§ Exercise aim
Pull every line of text from the material below and reproduce each one verbatim. Omit the pictures.

[Element and text position data]
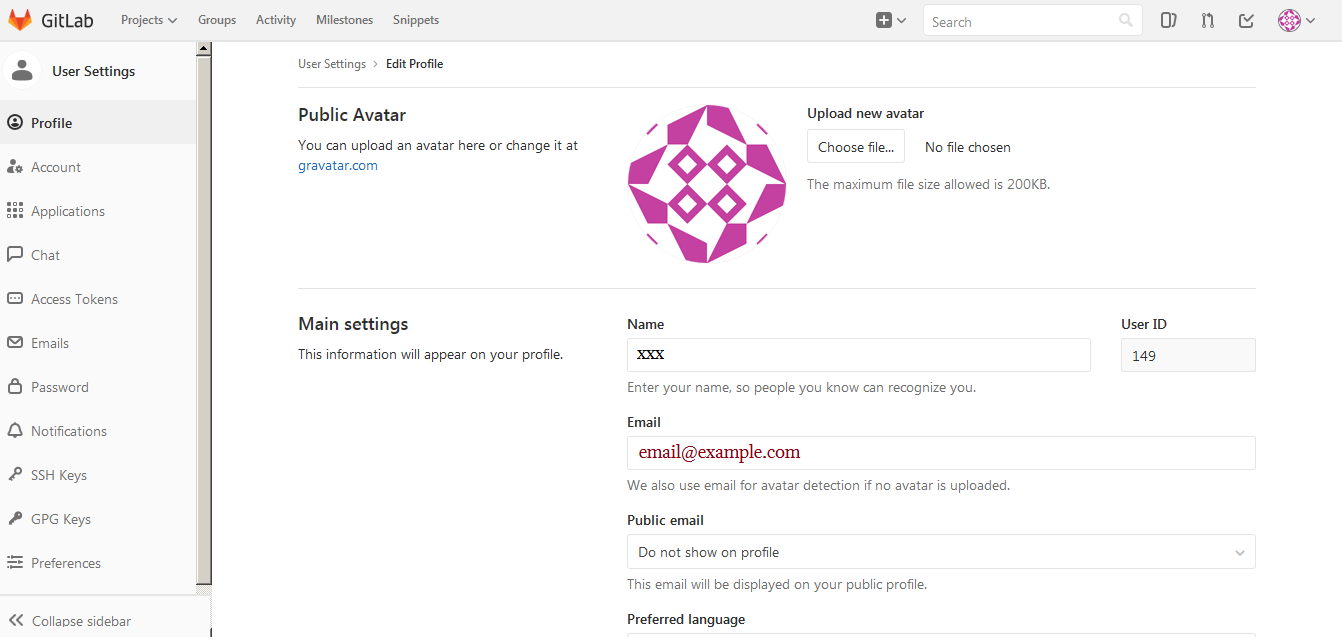Click the Choose file button

tap(856, 147)
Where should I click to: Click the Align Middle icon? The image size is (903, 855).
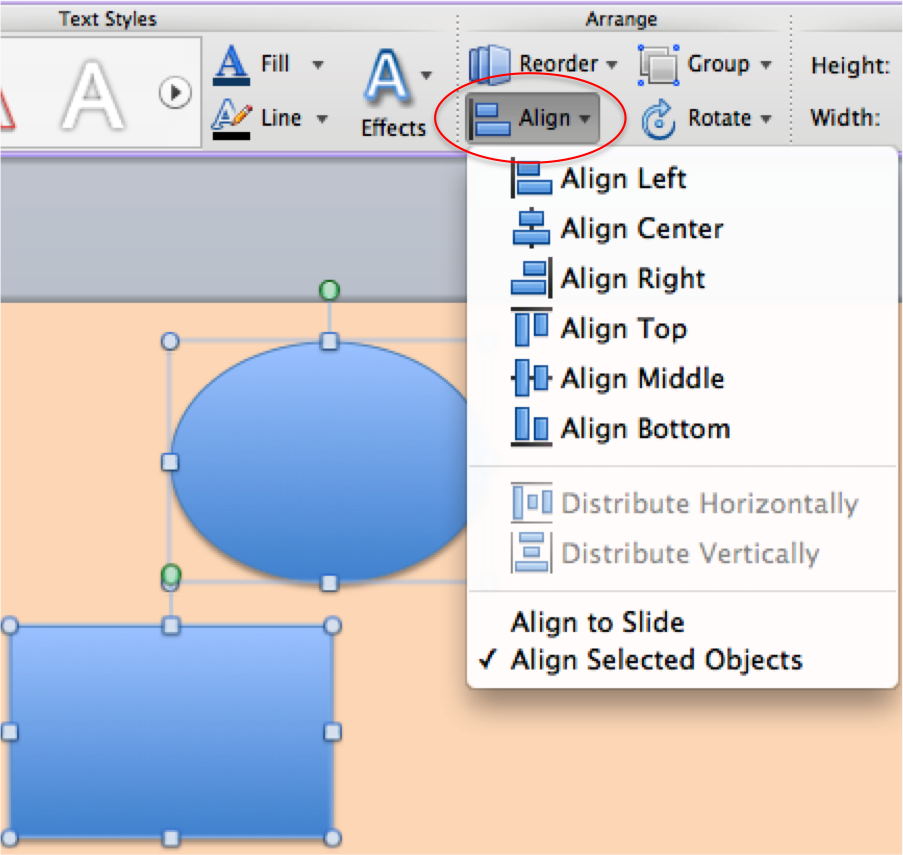point(531,379)
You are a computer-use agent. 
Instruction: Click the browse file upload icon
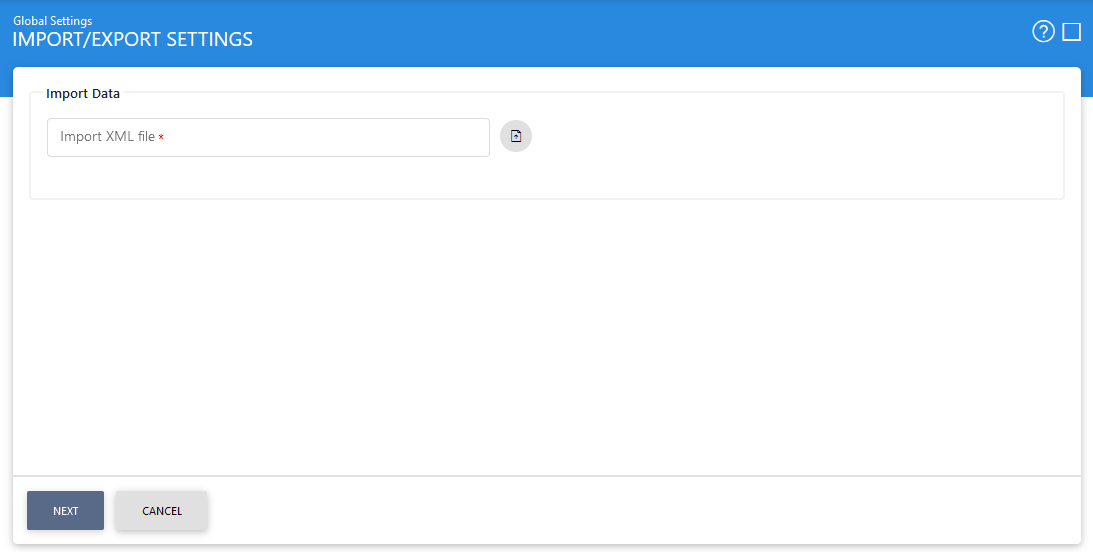(x=516, y=136)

§ Solution to this task
Click the Choose file button

tap(856, 147)
Where should I click to: Click the Align Middle icon? The image size is (903, 855).
point(531,379)
You are a computer-use agent. 
Instruction: Click the browse file upload icon
(x=516, y=136)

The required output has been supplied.